Embora, internacionalmente, o novo golpe aparentemente não tenha sido recebido por vários países e instituições internacionais, como a Comunidade Econômica dos Estados da África Ocidental (CEDEAO), a União Africana (UA), a MINUSMA, a União Europeia (UE), além da França, Estados Unidos e Alemanha entre outros países ocidentais.
Até agora, a resposta do novo governo do Mali tem sido nomear o coronel Assimi Goïta como presidente provisório, embora já tenha sido anunciado que as prometidas eleições serão realizadas no próximo ano.
Um roteiro conflitante
Mais uma vez, os coronéis estão à frente do país, desta vez com um poder trespassado, há quase dez meses que têm governado, sem ter alcançado avanços significativos, no conflituoso roteiro que se ou se o país deve transitar. A principal organização sindical já anunciou greve para esta semana.
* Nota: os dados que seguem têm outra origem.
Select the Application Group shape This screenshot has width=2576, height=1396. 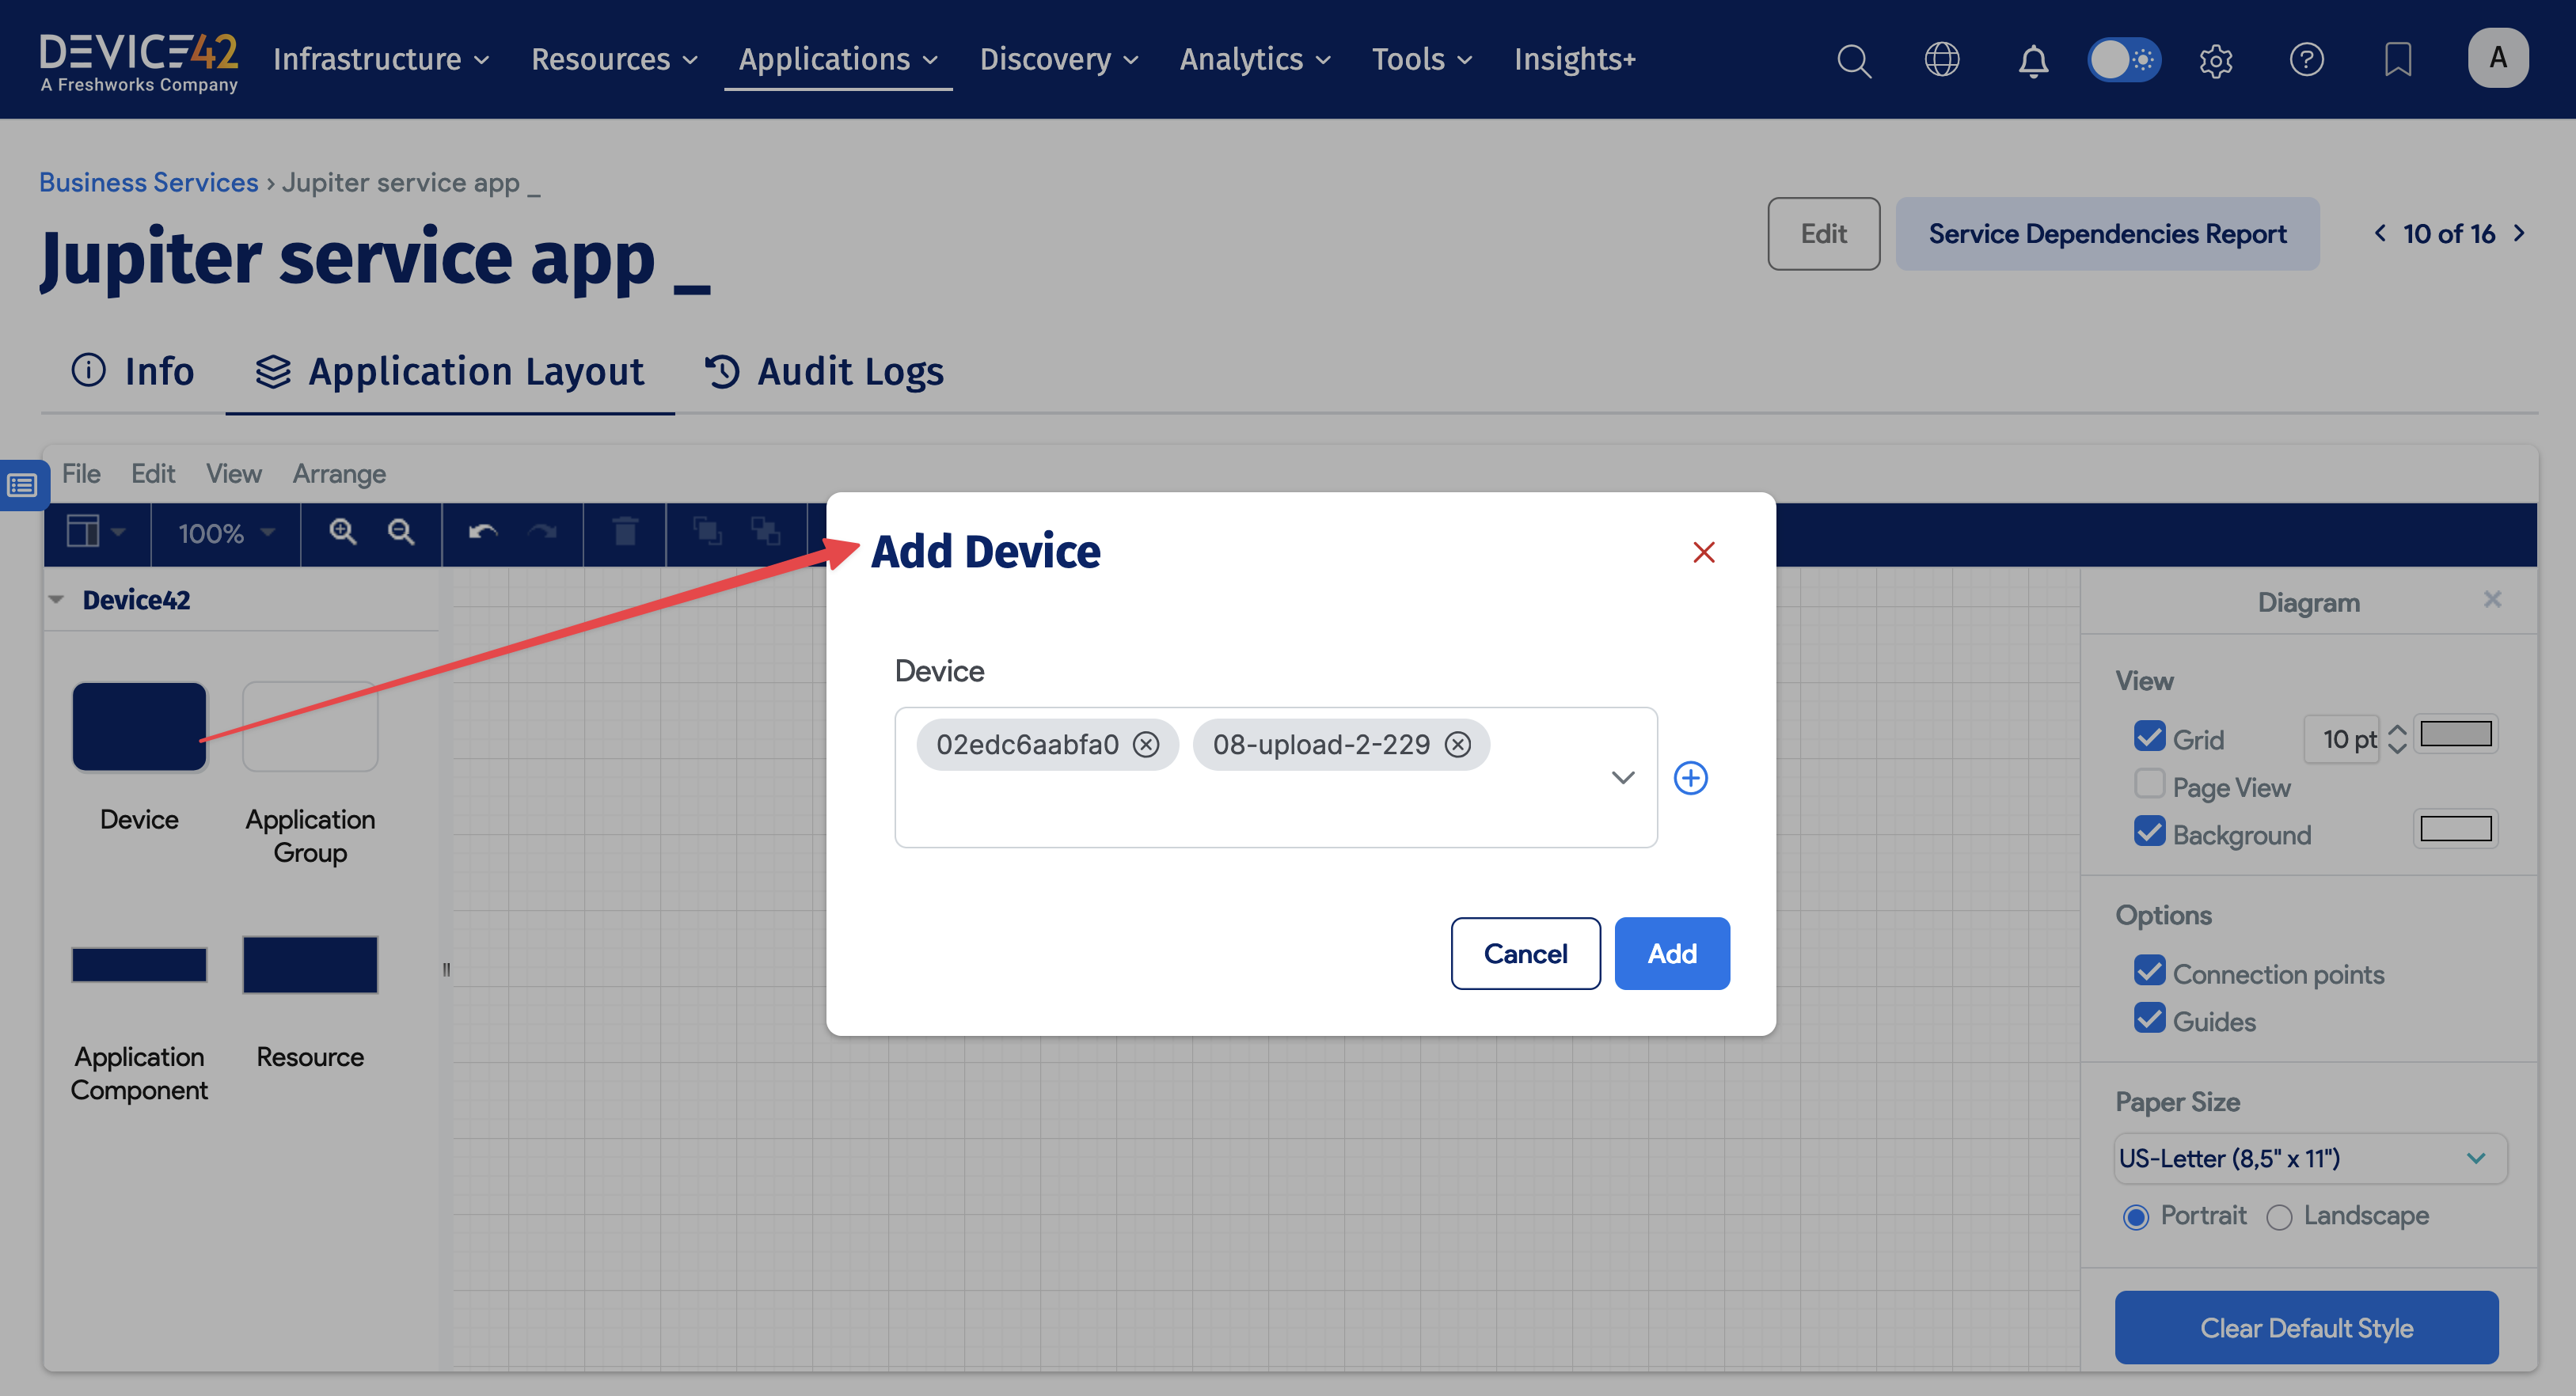tap(310, 726)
Enquanto o principal conglomerado político-social do país, o Mouvement du 5 Juin-Rassemblement des forces patriotiques, o M5-RFP (Movimento 5 de Junho-Concentração de Forças Patrióticas), de grande ativismo nos dias anteriores ao golpe de 2020, enchendo as ruas de Bamako com seus militantes, estimulando protestos antigovernamentais, esforço que não foi reconhecido e o M5-RFP ficou de fora da composição do governo ungido após o golpe de agosto. Diante da nova situação do país, a M5-RFP ainda não se pronunciou, talvez esperando que se materialize o boato de que os militares vão oferecer a um de seus dirigentes o cargo de primeiro-ministro.
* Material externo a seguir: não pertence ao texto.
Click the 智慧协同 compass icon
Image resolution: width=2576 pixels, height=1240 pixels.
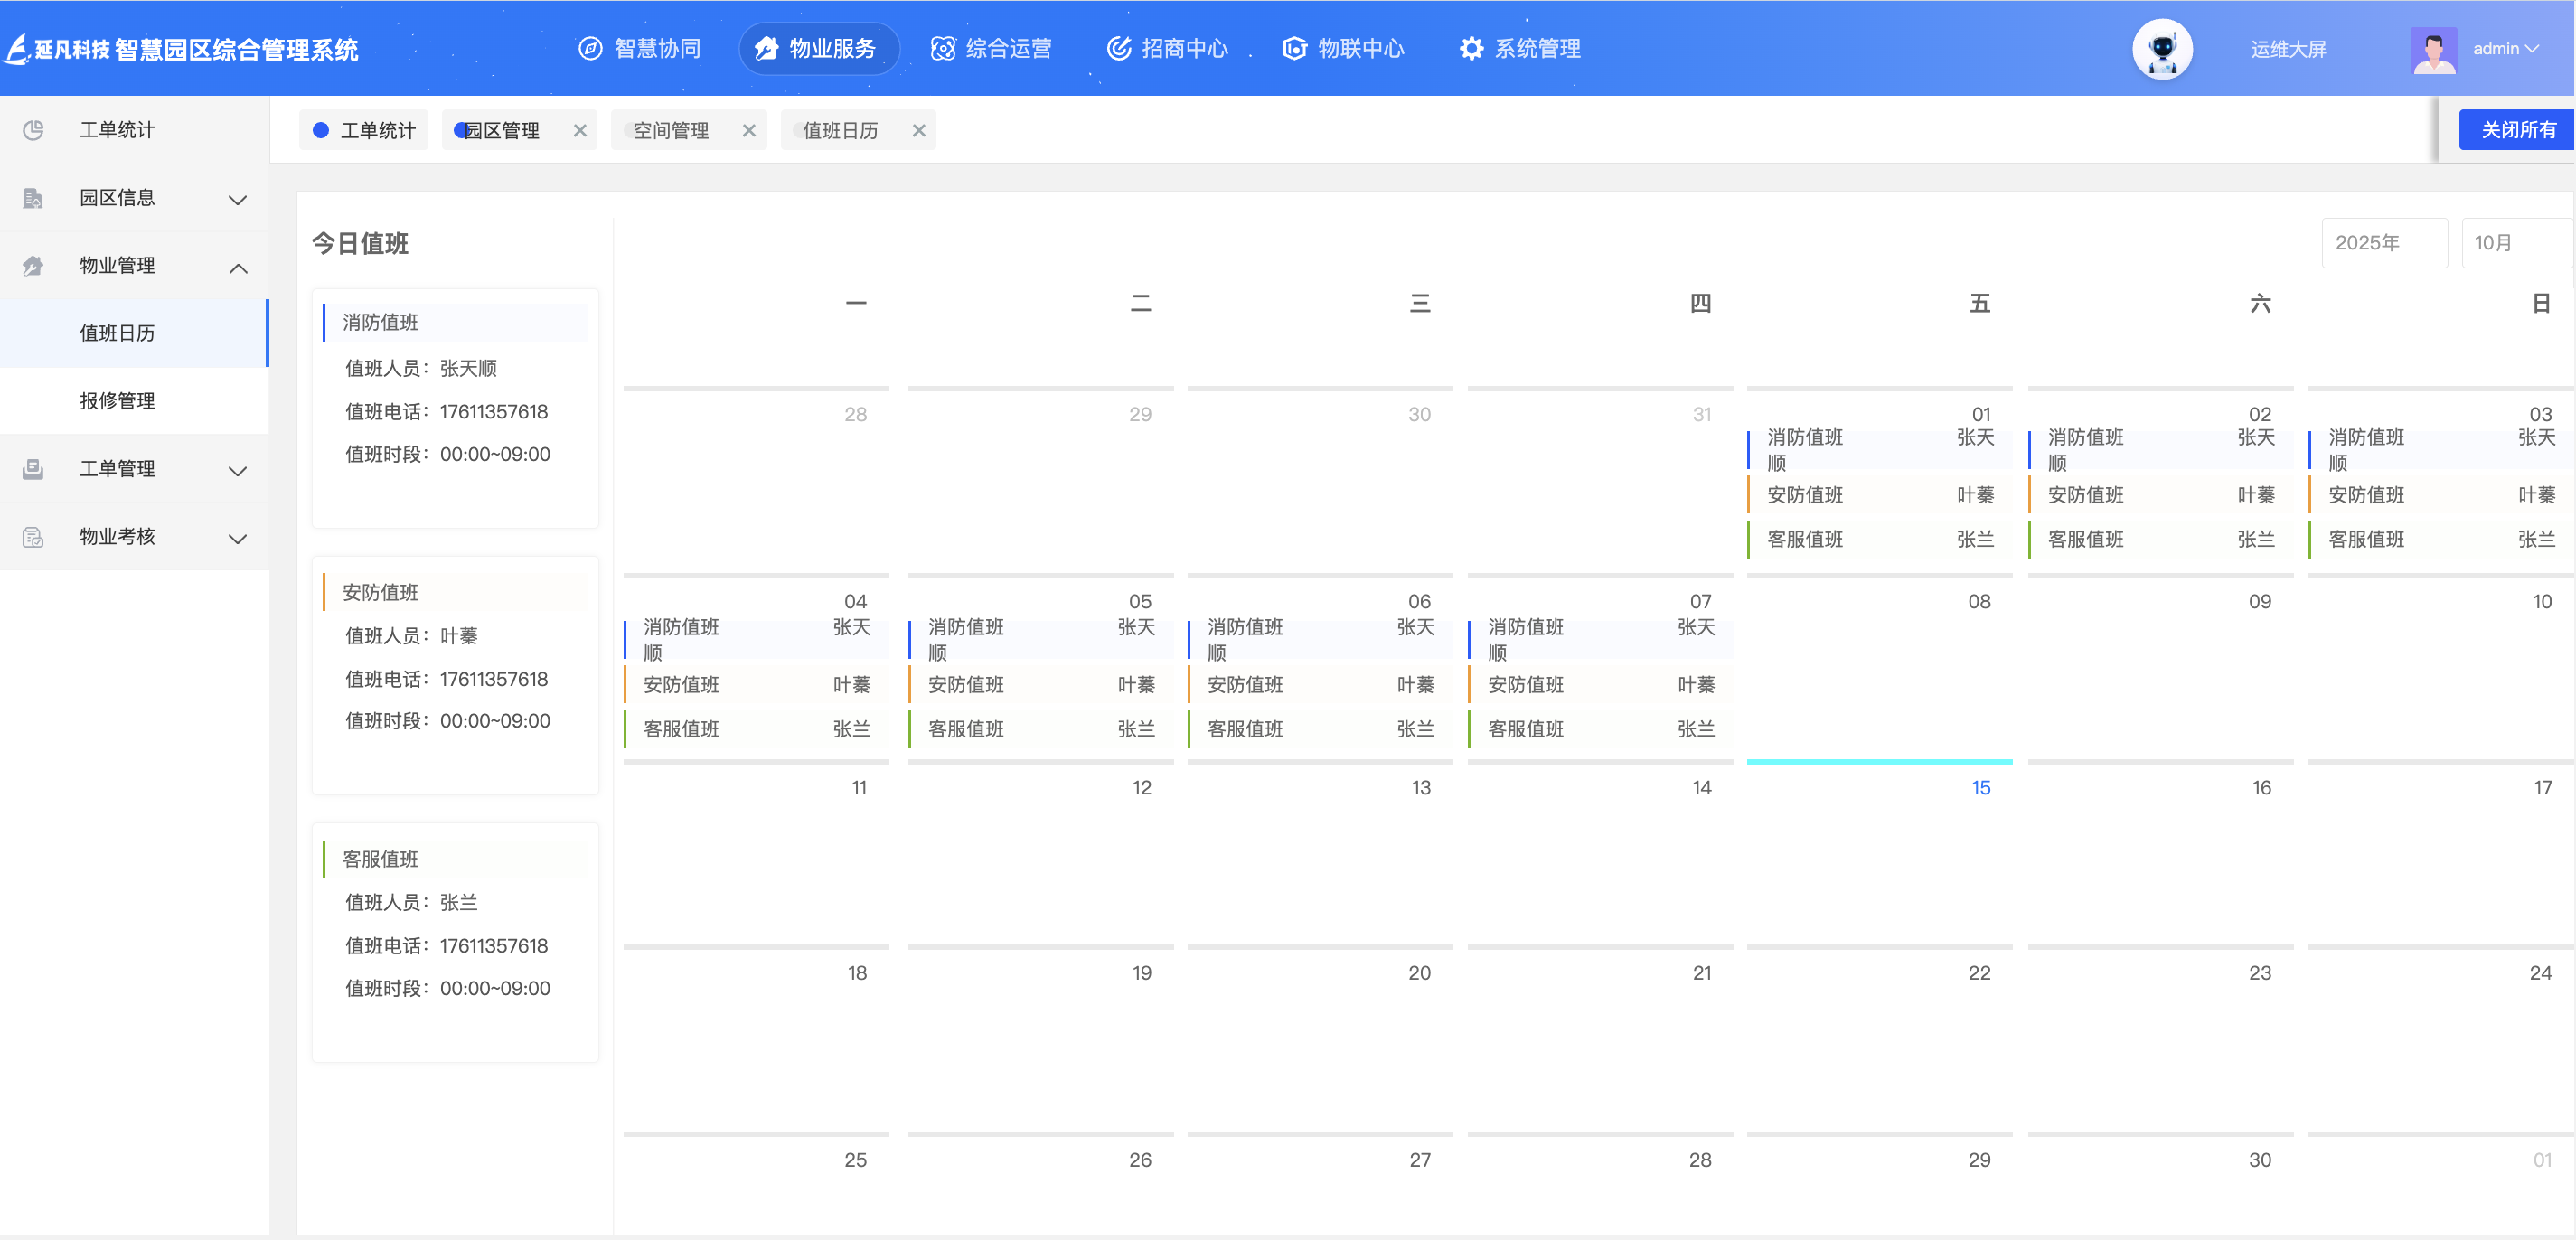pyautogui.click(x=590, y=48)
Tanto Washington quanto Paris se mostraram contrários ao novo golpe, exigindo que os militares não só libertem o presidente e seus colaboradores, questão que já se concretizou, mas também os reintegrem em seus cargos, ponto impossível de precisar neste momento.
O novo presidente, Coronel Assimi Goïta, terá de concentrar todas as suas atenções na guerra do Norte, que não somente consome milhões de dólares e, que apesar do número cada vez mais importante de vidas, tanto civis como militares, que tem custado a guerra, as FAMA, já anunciaram que estão preparando novas adições às suas fileiras.
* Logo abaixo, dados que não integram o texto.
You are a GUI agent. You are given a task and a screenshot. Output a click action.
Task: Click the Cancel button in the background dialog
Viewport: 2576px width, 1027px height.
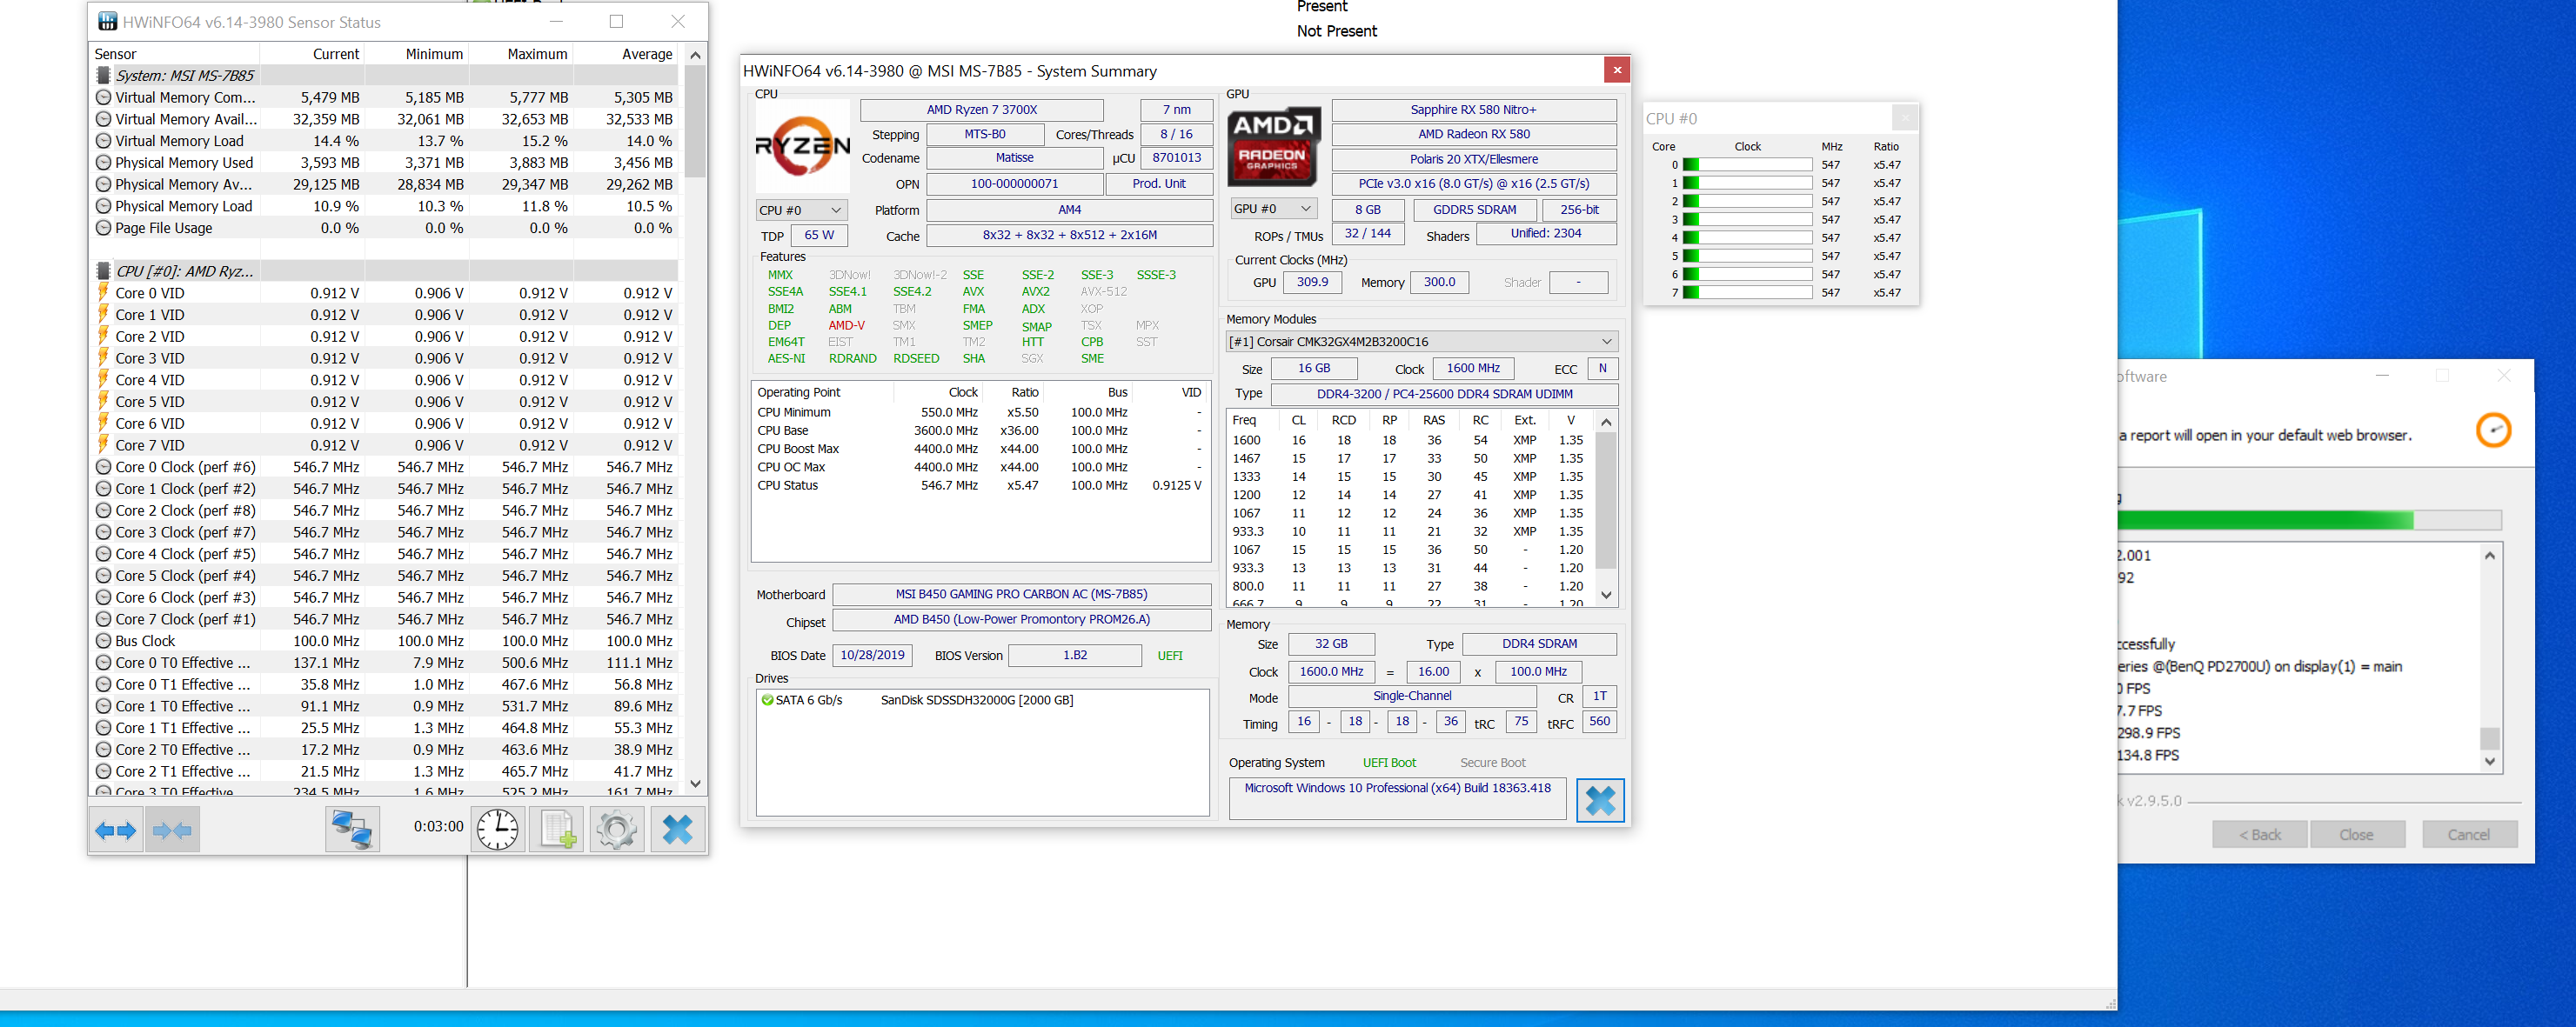click(x=2470, y=833)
O ministro das Relações Exteriores da França, Jean-Yves Le Drian, já alertou o novo governo que, se os esforços de mediação não tiverem sucesso, a França imporá sanções a todos aqueles que impedirem o desenrolar do processo de transição, enquanto os Estados Unidos anunciaram a suspensão de sua assistência militar, para “estudar medidas específicas” contra os que se levantaram, pressões que até agora não surtiram efeito sobre os militares rebeldes. As atitudes dos governos Biden e Macron não coincidem com a liberação da nova diretoria do Chade, que assumiu o poder e fechou as câmaras após a morte em combate do Presidente Idriss Déby, em abril passado, lançando uma campanha repressiva contra aqueles que exigem continuidade constitucional.
Para as gangues terroristas que operam no centro do Sahel, orgulhosas de seus avanços, mesmo diante de exércitos tão poderosos como os da França e dos Estados Unidos, esses colapsos políticos são apontados como verdadeiras vitórias militares, que não apenas provocam ondas de jovens, sem oportunidades, que aspiram a se tornar mujahideens, a continuar gerando instabilidade em toda a região, para eles a melhor forma de governo.